▸ **Description of the task**: The answer must consist of each line below that holds the word "tick", copied as it stands.

▸ **Entries provided**:

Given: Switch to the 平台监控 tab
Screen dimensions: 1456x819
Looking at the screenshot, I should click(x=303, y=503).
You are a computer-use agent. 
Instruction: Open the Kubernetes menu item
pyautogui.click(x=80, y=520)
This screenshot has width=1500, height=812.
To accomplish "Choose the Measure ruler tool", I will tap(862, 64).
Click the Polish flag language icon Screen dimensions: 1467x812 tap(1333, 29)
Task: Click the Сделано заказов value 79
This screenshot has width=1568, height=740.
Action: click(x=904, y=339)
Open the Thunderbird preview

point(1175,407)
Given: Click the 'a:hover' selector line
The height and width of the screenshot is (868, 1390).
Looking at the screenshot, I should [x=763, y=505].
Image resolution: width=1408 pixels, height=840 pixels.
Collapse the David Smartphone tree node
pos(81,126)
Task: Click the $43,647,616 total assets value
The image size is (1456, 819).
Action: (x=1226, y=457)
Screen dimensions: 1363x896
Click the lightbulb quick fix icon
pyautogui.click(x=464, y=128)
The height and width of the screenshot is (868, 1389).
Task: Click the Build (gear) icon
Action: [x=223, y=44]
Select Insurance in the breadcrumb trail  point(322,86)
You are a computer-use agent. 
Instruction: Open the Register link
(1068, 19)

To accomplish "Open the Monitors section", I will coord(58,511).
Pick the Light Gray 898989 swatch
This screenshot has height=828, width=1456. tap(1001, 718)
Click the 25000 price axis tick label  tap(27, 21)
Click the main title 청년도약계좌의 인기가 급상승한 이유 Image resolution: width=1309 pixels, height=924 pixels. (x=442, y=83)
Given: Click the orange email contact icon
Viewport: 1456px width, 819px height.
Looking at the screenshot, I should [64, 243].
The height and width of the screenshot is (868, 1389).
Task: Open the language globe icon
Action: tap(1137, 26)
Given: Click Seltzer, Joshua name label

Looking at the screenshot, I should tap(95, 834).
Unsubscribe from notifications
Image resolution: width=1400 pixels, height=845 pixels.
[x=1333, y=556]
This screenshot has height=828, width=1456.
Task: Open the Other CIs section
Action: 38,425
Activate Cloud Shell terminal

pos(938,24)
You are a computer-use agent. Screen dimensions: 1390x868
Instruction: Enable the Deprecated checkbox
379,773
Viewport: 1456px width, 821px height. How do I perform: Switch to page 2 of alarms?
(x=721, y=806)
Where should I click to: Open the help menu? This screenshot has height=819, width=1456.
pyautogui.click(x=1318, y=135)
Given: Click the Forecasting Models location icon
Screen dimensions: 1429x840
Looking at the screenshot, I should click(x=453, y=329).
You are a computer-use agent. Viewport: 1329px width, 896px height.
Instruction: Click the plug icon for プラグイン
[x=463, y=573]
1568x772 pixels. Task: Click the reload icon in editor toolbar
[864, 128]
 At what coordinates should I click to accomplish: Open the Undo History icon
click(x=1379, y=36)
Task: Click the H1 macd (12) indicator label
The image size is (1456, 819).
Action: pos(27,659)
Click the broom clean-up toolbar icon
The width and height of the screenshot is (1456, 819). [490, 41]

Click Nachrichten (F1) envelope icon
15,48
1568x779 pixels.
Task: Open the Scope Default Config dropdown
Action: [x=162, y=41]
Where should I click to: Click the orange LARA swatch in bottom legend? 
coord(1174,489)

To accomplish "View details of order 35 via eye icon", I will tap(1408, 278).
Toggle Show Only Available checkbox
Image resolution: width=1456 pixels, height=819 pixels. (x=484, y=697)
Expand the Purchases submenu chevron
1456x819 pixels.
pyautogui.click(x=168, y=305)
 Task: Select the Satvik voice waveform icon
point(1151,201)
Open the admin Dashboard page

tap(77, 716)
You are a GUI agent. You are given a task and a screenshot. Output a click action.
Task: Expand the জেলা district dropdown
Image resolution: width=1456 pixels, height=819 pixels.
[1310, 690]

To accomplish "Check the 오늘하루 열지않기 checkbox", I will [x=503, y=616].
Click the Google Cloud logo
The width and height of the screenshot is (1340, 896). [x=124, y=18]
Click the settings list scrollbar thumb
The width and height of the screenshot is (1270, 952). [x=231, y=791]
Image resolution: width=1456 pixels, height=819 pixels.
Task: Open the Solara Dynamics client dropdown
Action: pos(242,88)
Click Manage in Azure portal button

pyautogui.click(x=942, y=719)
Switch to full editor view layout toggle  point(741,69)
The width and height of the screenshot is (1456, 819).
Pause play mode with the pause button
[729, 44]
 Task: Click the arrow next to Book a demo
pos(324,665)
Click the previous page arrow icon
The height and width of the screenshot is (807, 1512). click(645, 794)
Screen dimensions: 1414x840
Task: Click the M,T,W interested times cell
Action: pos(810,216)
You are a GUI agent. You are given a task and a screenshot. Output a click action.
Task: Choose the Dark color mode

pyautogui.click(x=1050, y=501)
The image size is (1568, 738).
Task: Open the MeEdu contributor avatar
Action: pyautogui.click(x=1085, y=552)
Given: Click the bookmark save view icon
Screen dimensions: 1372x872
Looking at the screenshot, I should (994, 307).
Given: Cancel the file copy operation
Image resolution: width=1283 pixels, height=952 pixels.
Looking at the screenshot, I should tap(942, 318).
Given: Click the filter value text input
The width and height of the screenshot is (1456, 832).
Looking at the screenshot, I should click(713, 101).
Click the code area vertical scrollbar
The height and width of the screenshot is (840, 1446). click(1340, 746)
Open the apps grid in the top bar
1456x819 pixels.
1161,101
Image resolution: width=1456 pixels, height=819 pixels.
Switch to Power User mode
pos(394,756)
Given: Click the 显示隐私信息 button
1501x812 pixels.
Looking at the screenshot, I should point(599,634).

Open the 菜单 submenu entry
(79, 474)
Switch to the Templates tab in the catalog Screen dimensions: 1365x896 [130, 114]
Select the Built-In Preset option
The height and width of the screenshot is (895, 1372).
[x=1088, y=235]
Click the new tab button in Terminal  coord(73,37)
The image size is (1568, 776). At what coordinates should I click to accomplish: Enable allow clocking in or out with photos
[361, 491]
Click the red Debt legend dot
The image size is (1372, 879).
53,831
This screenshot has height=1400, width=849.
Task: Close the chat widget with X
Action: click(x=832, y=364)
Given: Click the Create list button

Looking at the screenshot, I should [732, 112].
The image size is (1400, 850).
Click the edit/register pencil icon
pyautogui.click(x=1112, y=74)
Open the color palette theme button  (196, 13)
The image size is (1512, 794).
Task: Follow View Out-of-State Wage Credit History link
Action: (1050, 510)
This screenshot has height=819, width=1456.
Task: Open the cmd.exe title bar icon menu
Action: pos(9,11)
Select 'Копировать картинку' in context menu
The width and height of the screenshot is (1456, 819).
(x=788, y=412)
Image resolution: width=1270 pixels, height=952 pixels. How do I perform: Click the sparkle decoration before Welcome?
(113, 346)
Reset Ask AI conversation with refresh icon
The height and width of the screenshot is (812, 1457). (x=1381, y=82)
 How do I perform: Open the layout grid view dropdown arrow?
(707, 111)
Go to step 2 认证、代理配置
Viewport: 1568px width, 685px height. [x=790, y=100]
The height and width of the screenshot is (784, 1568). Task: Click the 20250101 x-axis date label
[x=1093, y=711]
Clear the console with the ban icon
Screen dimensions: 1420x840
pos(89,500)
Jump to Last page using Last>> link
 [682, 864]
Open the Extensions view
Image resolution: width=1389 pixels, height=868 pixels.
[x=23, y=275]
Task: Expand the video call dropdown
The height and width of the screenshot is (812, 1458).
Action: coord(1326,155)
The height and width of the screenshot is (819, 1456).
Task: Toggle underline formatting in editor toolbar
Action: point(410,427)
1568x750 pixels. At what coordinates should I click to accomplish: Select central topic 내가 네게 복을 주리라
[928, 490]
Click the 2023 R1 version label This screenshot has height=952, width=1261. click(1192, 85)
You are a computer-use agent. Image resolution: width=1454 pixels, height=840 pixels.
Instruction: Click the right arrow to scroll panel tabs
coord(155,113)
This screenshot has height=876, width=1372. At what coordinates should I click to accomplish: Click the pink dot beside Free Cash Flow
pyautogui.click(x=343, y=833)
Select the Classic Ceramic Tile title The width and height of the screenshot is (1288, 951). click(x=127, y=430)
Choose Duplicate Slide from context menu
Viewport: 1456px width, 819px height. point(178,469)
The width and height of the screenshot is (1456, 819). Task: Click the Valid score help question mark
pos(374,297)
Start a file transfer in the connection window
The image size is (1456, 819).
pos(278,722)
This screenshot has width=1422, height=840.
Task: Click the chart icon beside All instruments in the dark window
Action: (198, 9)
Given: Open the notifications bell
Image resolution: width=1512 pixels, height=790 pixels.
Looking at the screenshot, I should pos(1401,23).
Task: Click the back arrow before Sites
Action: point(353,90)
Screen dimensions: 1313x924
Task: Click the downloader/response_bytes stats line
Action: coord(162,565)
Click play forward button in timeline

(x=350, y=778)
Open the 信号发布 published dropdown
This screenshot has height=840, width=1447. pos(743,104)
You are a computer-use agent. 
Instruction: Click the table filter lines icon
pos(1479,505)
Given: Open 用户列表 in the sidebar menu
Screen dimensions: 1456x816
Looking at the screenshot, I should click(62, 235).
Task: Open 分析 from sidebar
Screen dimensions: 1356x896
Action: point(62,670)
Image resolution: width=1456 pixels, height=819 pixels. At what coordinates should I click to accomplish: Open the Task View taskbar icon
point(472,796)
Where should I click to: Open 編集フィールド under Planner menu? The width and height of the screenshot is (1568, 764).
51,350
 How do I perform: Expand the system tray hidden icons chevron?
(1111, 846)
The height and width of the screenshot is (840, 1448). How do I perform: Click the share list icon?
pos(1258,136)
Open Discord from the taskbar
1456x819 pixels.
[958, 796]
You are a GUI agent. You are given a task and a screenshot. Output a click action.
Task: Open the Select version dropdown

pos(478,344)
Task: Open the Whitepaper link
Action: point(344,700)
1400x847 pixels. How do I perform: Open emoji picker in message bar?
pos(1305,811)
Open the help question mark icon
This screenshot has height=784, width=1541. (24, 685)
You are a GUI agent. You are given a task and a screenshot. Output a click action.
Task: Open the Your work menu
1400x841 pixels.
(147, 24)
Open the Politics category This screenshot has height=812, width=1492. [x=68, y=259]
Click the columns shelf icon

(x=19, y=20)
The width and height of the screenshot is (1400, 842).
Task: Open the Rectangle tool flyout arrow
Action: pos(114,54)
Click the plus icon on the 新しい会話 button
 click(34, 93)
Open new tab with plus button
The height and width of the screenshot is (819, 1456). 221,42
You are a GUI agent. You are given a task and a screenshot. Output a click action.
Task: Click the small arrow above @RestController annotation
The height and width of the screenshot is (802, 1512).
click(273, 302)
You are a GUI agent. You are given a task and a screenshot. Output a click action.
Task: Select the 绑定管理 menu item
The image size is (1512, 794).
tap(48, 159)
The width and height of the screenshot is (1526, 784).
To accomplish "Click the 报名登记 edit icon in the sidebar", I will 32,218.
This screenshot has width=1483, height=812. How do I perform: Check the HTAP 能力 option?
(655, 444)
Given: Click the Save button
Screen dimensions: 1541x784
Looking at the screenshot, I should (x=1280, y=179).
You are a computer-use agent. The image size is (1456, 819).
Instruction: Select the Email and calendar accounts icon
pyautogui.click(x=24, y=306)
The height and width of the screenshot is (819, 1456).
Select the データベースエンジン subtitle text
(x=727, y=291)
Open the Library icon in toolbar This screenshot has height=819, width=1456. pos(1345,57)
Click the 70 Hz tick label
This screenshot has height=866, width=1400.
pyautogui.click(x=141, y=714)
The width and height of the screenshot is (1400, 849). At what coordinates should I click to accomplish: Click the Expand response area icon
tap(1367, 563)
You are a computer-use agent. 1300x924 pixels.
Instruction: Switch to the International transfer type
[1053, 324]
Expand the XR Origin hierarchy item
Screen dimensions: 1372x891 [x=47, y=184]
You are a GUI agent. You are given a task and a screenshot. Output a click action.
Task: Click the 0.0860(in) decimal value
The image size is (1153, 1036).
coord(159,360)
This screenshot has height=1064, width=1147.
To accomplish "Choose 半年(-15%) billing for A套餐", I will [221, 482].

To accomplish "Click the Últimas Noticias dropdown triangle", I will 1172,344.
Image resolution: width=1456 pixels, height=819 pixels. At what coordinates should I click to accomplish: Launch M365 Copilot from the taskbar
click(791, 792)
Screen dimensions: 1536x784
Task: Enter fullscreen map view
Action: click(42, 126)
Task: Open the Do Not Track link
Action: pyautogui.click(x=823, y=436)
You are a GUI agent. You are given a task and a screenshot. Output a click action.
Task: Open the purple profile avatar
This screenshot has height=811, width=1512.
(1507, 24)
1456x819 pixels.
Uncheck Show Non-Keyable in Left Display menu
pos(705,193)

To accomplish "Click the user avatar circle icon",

▸ **Output of the exercise**:
Click the 25000 price axis tick label  tap(27, 21)
Click the 70 Hz tick label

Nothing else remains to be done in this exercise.